Engineered using Synlogic’s Synthetic Biotic platform, the investigational medicine SYNB8802 consumes oxalate in the GI tract and lower urinary oxalate levels and can potentially reduce kidney damage due to enteric HOX.
Enteric hyperoxaluria is an acquired metabolic disorder caused by high absorption of dietary oxalate.
The disorder occurs due to a primary insult to the bowel, which can result in dangerously high levels of urinary oxalate, leading to progressive kidney damage, kidney stone formation, and nephrocalcinosis.
The Phase I two-part clinical study will evaluate SYNB8802’s safety and tolerability and its potential to reduce urinary oxalate.
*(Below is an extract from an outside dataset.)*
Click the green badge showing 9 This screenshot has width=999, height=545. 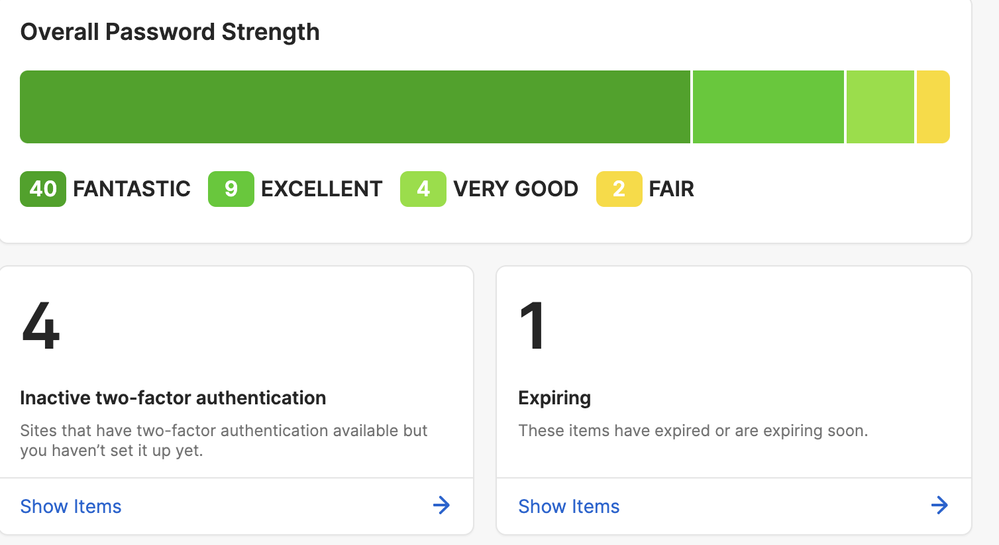[x=231, y=189]
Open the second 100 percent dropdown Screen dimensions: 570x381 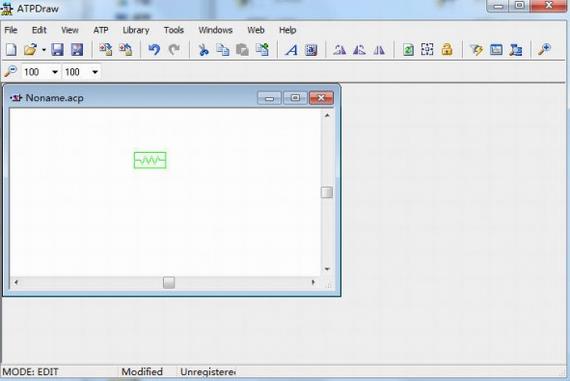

Part A is a multiple ascending dose study in healthy volunteers, while Part B is a placebo-controlled, cross-over design study in patients with enteric hyperoxaluria following Roux-n-Y gastric bypass surgery.
Synlogic president and CEO Aoife Brennan said: “We are thrilled to be moving SYNB8802 into the clinic ahead of schedule.
“Leveraging our Synthetic Biotic platform allowed us to move rapidly from candidate declaration to the initiation of the Phase I study in under nine months.”
The data from the study is expected to be available next year.
Preclinical nonhuman primate and mouse models of acute hyperoxaluria showed that SYNB8802 significantly reduced oxalate levels at six hours relative to vehicle alone.
In-silico simulations of predicted human exposure hint that SYNB8802 can potentially achieve 20% to 50% urinary oxalate lowering in patients at doses that were well-tolerated in prior trials of synthetic biotic medicines.